Faster SciPy Optimizations

I need to find the minimum of a cost function with several thousand variables. The cost function is simply a least squares calculation and can be computed easily and quickly with numpy vectorization. Despite this, the optimization still takes a painstakingly long time. My guess is that the slow runtime is occuring in SciPy's minimizer rather than my cost function. How can I change the parameters of SciPy's minimizer to speed up the runtime?

Sample Code:

import numpy as np
from scipy.optimize import minimize

# random data
x = np.random.randn(100, 75)

# initial weights guess
startingWeights = np.ones(shape=(100, 75))

# random y vector 
y = np.random.randn(100)


def costFunction(weights):
   # reshapes flattened weights into 2d matrix
   weights = np.reshape(weights, newshape=(100, 75))

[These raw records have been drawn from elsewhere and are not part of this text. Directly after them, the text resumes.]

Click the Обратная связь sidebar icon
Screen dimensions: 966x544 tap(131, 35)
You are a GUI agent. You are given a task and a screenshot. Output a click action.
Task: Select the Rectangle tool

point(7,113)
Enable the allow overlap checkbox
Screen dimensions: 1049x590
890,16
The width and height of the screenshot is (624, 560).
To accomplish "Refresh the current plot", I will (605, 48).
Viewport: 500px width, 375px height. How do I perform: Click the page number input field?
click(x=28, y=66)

   # weighted row-wise sum
   weighted = np.sum(x * weights, axis=1)

   # squared residuals
   residualsSquared = (y - weighted) ** 2

   return np.sum(residualsSquared)


result = minimize(costFunction, startingWeights.flatten())

Solution

As already noted in the comments, it's highly recommended to provide the exact objective gradient for a large problem with N = 100*75 = 7500 variables. Without a provided gradient, it will be approximated by finite differences and by means of the approx_derivative function. However, finite differences are error-prone and computationally expensive due to the fact that each evaluation of the gradient requires 2*N evaluations of the objective function (without caching).

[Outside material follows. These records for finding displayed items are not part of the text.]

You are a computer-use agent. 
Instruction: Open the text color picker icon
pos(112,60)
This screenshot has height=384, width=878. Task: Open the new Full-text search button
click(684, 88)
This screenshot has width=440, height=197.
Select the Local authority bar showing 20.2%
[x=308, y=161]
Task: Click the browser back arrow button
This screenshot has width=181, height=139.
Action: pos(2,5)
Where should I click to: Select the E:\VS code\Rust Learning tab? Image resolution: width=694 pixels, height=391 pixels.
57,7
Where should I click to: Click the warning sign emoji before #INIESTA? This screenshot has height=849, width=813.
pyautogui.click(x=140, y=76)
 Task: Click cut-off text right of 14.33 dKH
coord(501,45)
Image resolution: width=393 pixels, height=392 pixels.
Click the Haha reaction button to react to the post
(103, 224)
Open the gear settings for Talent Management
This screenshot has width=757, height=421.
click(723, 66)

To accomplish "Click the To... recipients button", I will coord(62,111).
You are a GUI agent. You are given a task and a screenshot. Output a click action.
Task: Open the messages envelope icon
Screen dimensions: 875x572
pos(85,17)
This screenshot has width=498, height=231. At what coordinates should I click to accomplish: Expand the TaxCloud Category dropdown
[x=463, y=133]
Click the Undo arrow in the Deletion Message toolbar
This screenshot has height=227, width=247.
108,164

This can be easily illustrated by timing the objective and the approximated gradient:

In [7]: %timeit costFunction(startingWeights.flatten())
23.5 µs ± 2.03 µs per loop (mean ± std. dev. of 7 runs, 10000 loops each)

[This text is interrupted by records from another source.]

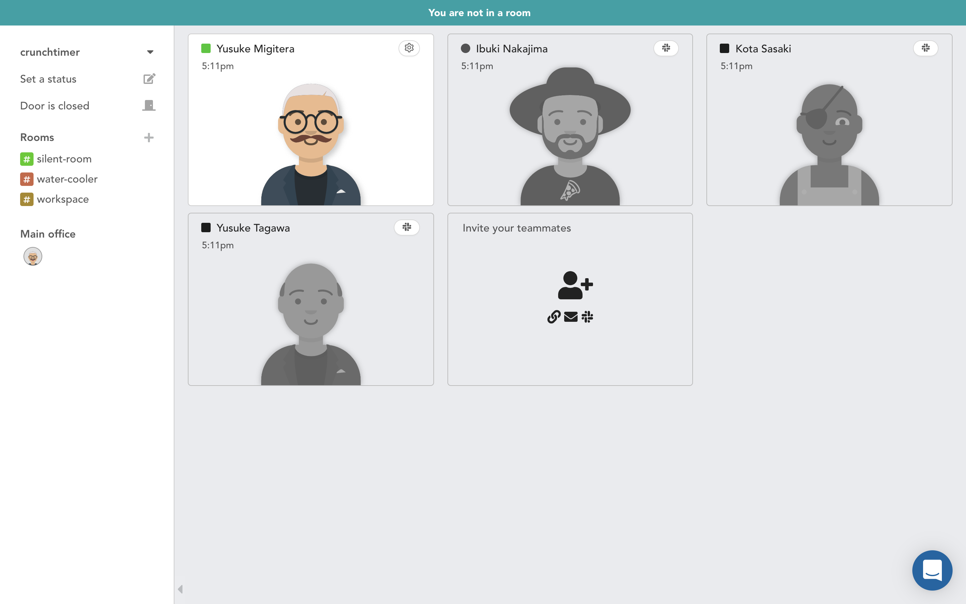Invite teammates via email envelope icon
Screen dimensions: 966x604
[x=570, y=317]
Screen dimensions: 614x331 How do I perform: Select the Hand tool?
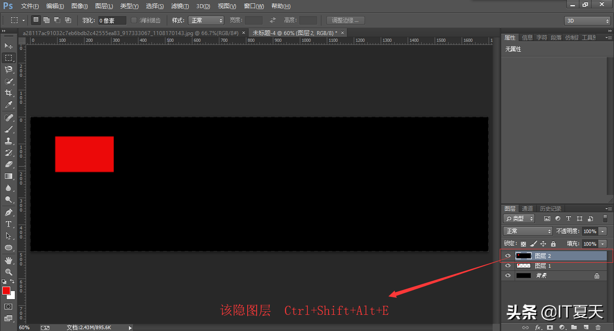pos(9,260)
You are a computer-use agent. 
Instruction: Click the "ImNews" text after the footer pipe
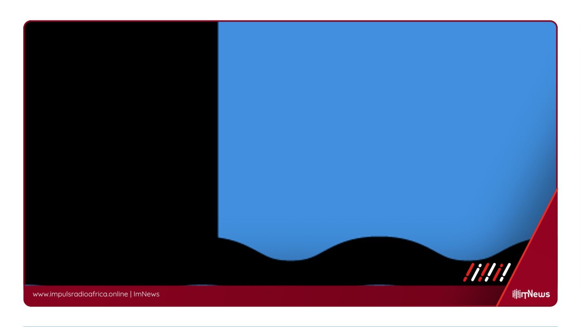click(146, 294)
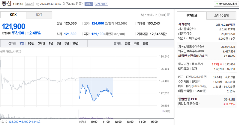Switch chart to 일봉 daily candles
Screen dimensions: 240x125
point(128,44)
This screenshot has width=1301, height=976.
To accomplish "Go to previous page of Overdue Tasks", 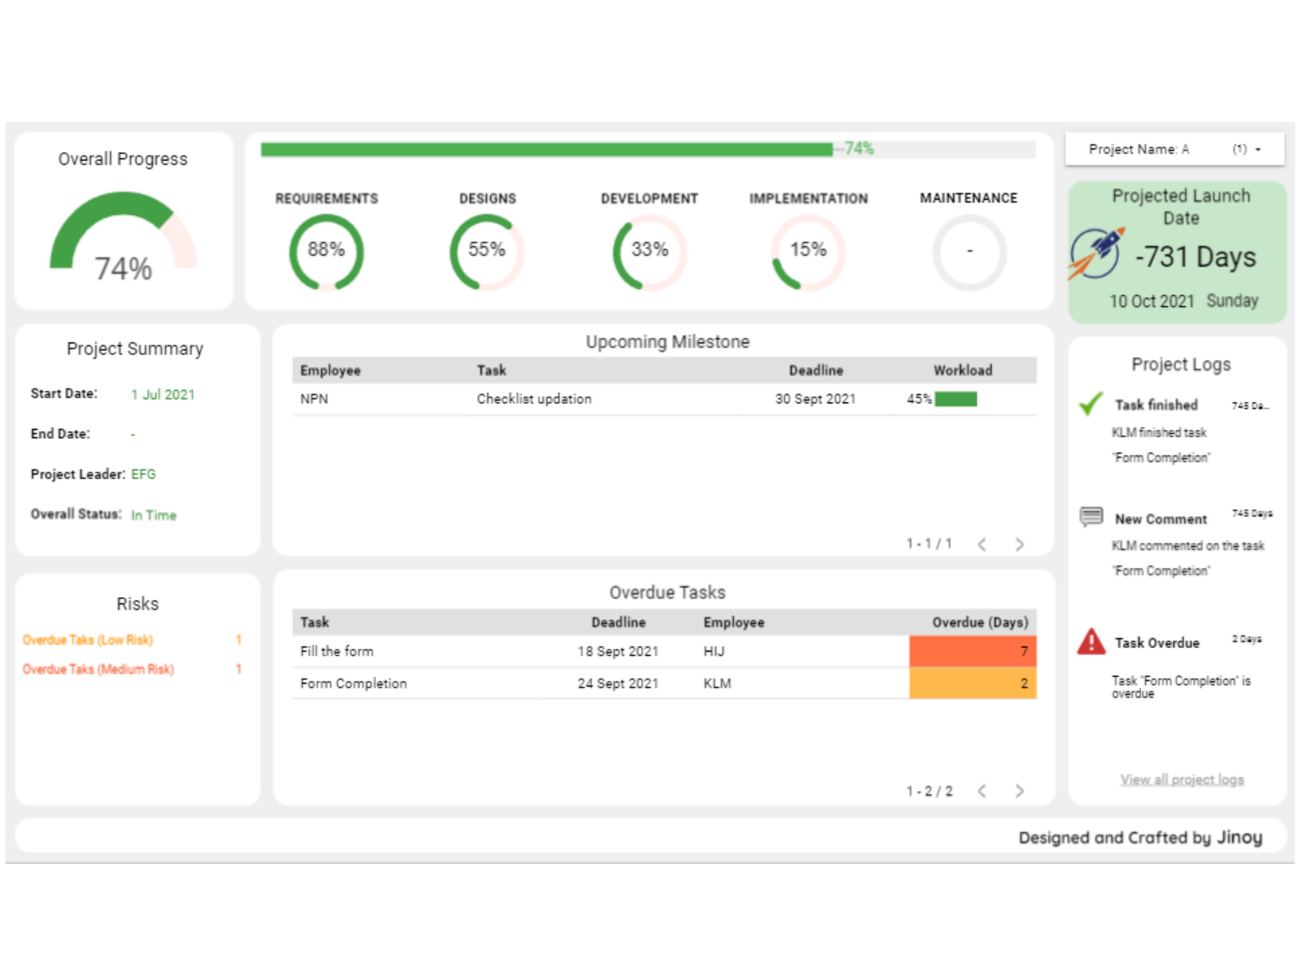I will [x=982, y=791].
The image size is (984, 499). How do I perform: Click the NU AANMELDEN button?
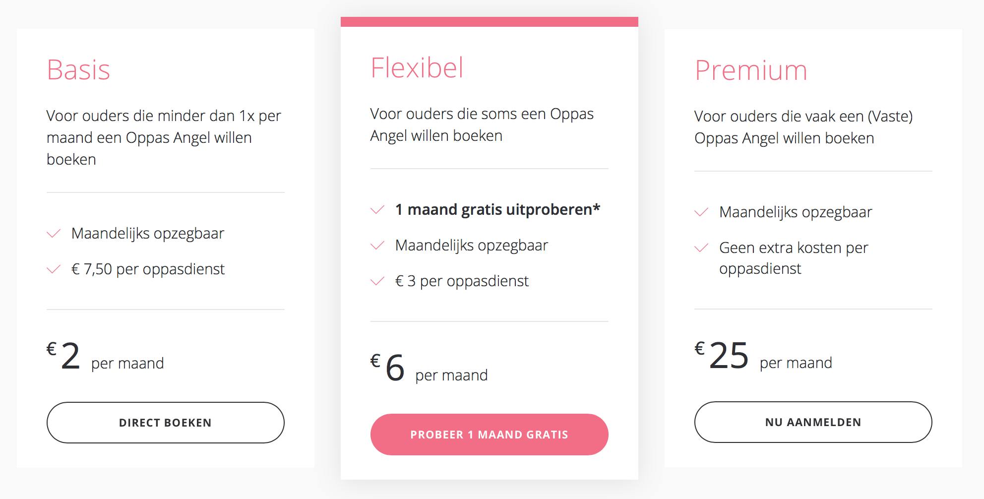coord(813,422)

In [8]: from scipy.optimize._numdiff import approx_derivative

In [9]: %timeit approx_derivative(costFunction, startingWeights.flatten())
633 ms ± 33.3 ms per loop (mean ± std. dev. of 7 runs, 1 loop each)

Consequently, each gradient evaluation takes more than half of a second on my machine! A more efficient approach to evaluate the gradient is algorithmic differentiation. Using the JAX library, it's quite easy:

import jax.numpy as jnp
from jax import jit, value_and_grad

def costFunction(weights):
   # reshapes flattened weights into 2d matrix
   weights = jnp.reshape(weights, newshape=(100, 75))

   # weighted row-wise sum
   weighted = jnp.sum(x * weights, axis=1)

   # squared residuals
   residualsSquared = (y - weighted) ** 2

   return jnp.sum(residualsSquared)

# create the derivatives
obj_and_grad = jit(value_and_grad(costFunction))

Here, value_and_grad creates a function that evaluations the objective and the gradient and returns both, i.e. obj_value, grad_values = obj_and_grad(x0). So let's time this function:

In [12]: %timeit obj_and_grad(startingWeights.flatten())
132 µs ± 6.62 µs per loop (mean ± std. dev. of 7 runs, 10000 loops each)

Thus, we now evaluate the objective and the gradient nearly 5000 times faster than before. Finally, we can tell minimize that our objective function returns the objective and the gradient by setting jac=True. So

minimize(obj_and_grad, x0=startingWeights.flatten(), jac=True)

should significantly speed up the optimization.

PS: You can also try the state-of-the-art Ipopt solver interfaced by the cyipopt package. It also provides a scipy-like interface similar to scipy.optimize.minimize.